Effect of Larval Density on Development of the Coconut Hispine Beetle, Brontispa longissima (Gestro) (Coleoptera: Chrysomelidae)

1Crop, Livestock and Environment Division, Japan International Research Center for Agricultural Sciences, 1-1 Ohwashi, Tsukuba, Ibaraki 305-8686, Japan
2Biodiversity Division, National Institute for Agro-Environmental Sciences, 3-1-3 Kannondai, Tsukuba 305-8604, Japan

Received 30 September 2011; Accepted 19 December 2011

Academic Editor: Donald Mullins

Copyright © 2012 Mika Murata et al. This is an open access article distributed under the Creative Commons Attribution License, which permits unrestricted use, distribution, and reproduction in any medium, provided the original work is properly cited.

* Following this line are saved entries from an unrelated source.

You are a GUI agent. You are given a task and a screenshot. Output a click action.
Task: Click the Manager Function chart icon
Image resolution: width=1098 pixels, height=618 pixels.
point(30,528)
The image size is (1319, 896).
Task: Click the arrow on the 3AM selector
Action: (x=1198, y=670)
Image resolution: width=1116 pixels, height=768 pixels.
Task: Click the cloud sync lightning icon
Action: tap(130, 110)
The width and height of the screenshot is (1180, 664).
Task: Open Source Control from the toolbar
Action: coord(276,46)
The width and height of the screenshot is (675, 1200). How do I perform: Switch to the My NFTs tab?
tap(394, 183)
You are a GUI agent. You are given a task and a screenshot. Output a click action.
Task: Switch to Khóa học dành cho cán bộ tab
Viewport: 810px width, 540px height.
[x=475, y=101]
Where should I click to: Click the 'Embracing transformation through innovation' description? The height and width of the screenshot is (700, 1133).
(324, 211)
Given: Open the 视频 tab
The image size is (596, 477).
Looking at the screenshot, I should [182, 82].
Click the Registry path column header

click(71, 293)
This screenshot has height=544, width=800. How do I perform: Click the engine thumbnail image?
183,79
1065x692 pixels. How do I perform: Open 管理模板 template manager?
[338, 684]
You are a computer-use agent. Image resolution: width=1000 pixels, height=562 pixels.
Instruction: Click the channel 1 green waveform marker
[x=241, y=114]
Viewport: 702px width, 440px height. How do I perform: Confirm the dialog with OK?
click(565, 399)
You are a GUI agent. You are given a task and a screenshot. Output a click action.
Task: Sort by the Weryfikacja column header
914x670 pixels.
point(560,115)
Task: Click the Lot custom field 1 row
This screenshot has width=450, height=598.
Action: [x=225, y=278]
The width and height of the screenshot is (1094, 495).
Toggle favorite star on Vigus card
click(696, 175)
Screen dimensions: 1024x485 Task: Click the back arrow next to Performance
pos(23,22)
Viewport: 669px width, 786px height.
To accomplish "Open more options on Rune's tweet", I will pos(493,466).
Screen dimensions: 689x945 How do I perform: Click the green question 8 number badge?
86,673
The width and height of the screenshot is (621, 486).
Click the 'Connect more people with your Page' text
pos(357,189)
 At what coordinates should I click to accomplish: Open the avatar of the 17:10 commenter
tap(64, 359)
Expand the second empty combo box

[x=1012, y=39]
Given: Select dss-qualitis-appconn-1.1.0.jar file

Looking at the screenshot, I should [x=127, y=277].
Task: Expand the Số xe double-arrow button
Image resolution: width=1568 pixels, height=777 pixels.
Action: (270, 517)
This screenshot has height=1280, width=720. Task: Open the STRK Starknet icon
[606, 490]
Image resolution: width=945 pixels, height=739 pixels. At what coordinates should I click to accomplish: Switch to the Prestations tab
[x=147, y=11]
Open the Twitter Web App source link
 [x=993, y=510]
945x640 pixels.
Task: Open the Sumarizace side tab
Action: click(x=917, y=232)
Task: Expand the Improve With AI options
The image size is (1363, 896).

The coconut hispine beetle, Brontispa longissima shows, aggregation in the field. To elucidate the effect of aggregation on larval developmental aspects, we examined the effects of larval density on various aspects of larval development and on survival rates. Recently we found that B. longissima was divided into two monophyletic clades by genetic analysis. Therefore, we also compared the results between two populations, from Ishigaki, Japan (ISH) and Papua New Guinea (PNG), which were representative of the two monophyletic clades of B. longissima. In both ISH and PNG, the larval developmental period was shorter and the survival rate higher with rearing under high-density conditions than under isolated conditions. Similarly, fewer instars were required before pupation under high-density conditions than under isolated conditions. Brontispa longissima therefore developed better under high-density conditions, and the trends in the density effect were similar between two monophyletic clades.

1. Introduction

The coconut hispine beetle, Brontispa longissima (Gestro) (Coleoptera: Chrysomelidae) is one of the most serious insect pests of Cocos nucifera (L.) and other palms [1, 2]. This beetle is considered to be native to Papua New Guinea and Indonesia [3], but since the 1930s it has gradually invaded Australia and the Pacific Islands including Vanuatu and Samoa [3, 4]. Since heavy infestations of B. longissima were first found in the Mekong Delta of Vietnam in 2003, it has been spreading rapidly and widely throughout Southeast Asian countries such as the Maldives, Thailand, Cambodia, and the Philippines [1, 5, 6]. In these countries, the coconut palms are very important for food, fuel, and industrial materials, and as part of landscape at tourist destinations [7, 8]. It is therefore important to establish a method of protecting coconut palms in Southeast Asian countries from the damage caused by B. longissima. However, there is insufficient information on the fundamental ecology of this species.

For these reasons, we have been studying the beetle’s ecological properties. Phylogenetic analysis based on the mtDNA sequences has revealed two monophyletic clades in B. longissima [9]. One group is referred to as the Pacific clade and is distributed in Australia, Papua New Guinea, Samoa, and Sumba Island in Indonesia. The other is the Asian clade and is distributed over a wide area of Asia and the Pacific region. Morphological traits do not differ between the two clades [9], but little has known whether there are any differences in their ecological properties.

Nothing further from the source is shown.